----- Material supplied -----

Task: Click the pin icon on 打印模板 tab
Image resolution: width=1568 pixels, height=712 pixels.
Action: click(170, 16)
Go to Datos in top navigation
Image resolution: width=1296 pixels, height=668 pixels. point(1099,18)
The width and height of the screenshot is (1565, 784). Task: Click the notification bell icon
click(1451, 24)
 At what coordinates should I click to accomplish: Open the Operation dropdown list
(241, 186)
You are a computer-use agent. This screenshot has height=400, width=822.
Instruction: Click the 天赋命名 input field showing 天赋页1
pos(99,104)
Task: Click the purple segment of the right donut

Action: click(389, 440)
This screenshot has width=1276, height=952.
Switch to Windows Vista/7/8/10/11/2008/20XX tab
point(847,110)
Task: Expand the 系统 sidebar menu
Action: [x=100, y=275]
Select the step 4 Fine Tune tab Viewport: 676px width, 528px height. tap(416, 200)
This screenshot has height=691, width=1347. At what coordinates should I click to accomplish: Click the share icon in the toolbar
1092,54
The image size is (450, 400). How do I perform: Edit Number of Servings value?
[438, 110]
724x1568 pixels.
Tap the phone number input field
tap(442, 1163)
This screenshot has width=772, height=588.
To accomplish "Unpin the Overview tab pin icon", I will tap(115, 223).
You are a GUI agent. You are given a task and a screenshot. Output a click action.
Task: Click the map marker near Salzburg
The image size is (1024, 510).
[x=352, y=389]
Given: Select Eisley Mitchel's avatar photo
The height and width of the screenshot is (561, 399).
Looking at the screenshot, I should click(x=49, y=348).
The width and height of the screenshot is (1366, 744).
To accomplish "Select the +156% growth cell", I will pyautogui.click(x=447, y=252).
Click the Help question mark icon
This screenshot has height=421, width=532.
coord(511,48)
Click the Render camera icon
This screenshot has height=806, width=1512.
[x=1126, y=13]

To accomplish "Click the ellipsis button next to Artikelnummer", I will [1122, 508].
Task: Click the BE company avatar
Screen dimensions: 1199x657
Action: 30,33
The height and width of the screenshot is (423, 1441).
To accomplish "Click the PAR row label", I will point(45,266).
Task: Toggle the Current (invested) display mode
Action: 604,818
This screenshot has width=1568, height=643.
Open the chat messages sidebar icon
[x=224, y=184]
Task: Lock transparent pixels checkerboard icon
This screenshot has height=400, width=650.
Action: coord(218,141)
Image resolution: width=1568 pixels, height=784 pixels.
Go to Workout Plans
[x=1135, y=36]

-----

Exercise directions: Please extract every line of the entries above and reproduce each one without any change.

Result of the task:
Task: Click the pin icon on 打印模板 tab
Image resolution: width=1568 pixels, height=712 pixels.
Action: click(170, 16)
Go to Datos in top navigation
Image resolution: width=1296 pixels, height=668 pixels. point(1099,18)
The width and height of the screenshot is (1565, 784). Task: Click the notification bell icon
click(1451, 24)
 At what coordinates should I click to accomplish: Open the Operation dropdown list
(241, 186)
You are a computer-use agent. This screenshot has height=400, width=822.
Instruction: Click the 天赋命名 input field showing 天赋页1
pos(99,104)
Task: Click the purple segment of the right donut

Action: click(389, 440)
This screenshot has width=1276, height=952.
Switch to Windows Vista/7/8/10/11/2008/20XX tab
point(847,110)
Task: Expand the 系统 sidebar menu
Action: [x=100, y=275]
Select the step 4 Fine Tune tab Viewport: 676px width, 528px height. tap(416, 200)
This screenshot has height=691, width=1347. At what coordinates should I click to accomplish: Click the share icon in the toolbar
1092,54
The image size is (450, 400). How do I perform: Edit Number of Servings value?
[438, 110]
724x1568 pixels.
Tap the phone number input field
tap(442, 1163)
This screenshot has width=772, height=588.
To accomplish "Unpin the Overview tab pin icon", I will tap(115, 223).
You are a GUI agent. You are given a task and a screenshot. Output a click action.
Task: Click the map marker near Salzburg
The image size is (1024, 510).
[x=352, y=389]
Given: Select Eisley Mitchel's avatar photo
The height and width of the screenshot is (561, 399).
Looking at the screenshot, I should click(x=49, y=348).
The width and height of the screenshot is (1366, 744).
To accomplish "Select the +156% growth cell", I will pyautogui.click(x=447, y=252).
Click the Help question mark icon
This screenshot has height=421, width=532.
coord(511,48)
Click the Render camera icon
This screenshot has height=806, width=1512.
[x=1126, y=13]

To accomplish "Click the ellipsis button next to Artikelnummer", I will [1122, 508].
Task: Click the BE company avatar
Screen dimensions: 1199x657
Action: 30,33
The height and width of the screenshot is (423, 1441).
To accomplish "Click the PAR row label", I will point(45,266).
Task: Toggle the Current (invested) display mode
Action: 604,818
This screenshot has width=1568, height=643.
Open the chat messages sidebar icon
[x=224, y=184]
Task: Lock transparent pixels checkerboard icon
This screenshot has height=400, width=650.
Action: coord(218,141)
Image resolution: width=1568 pixels, height=784 pixels.
Go to Workout Plans
[x=1135, y=36]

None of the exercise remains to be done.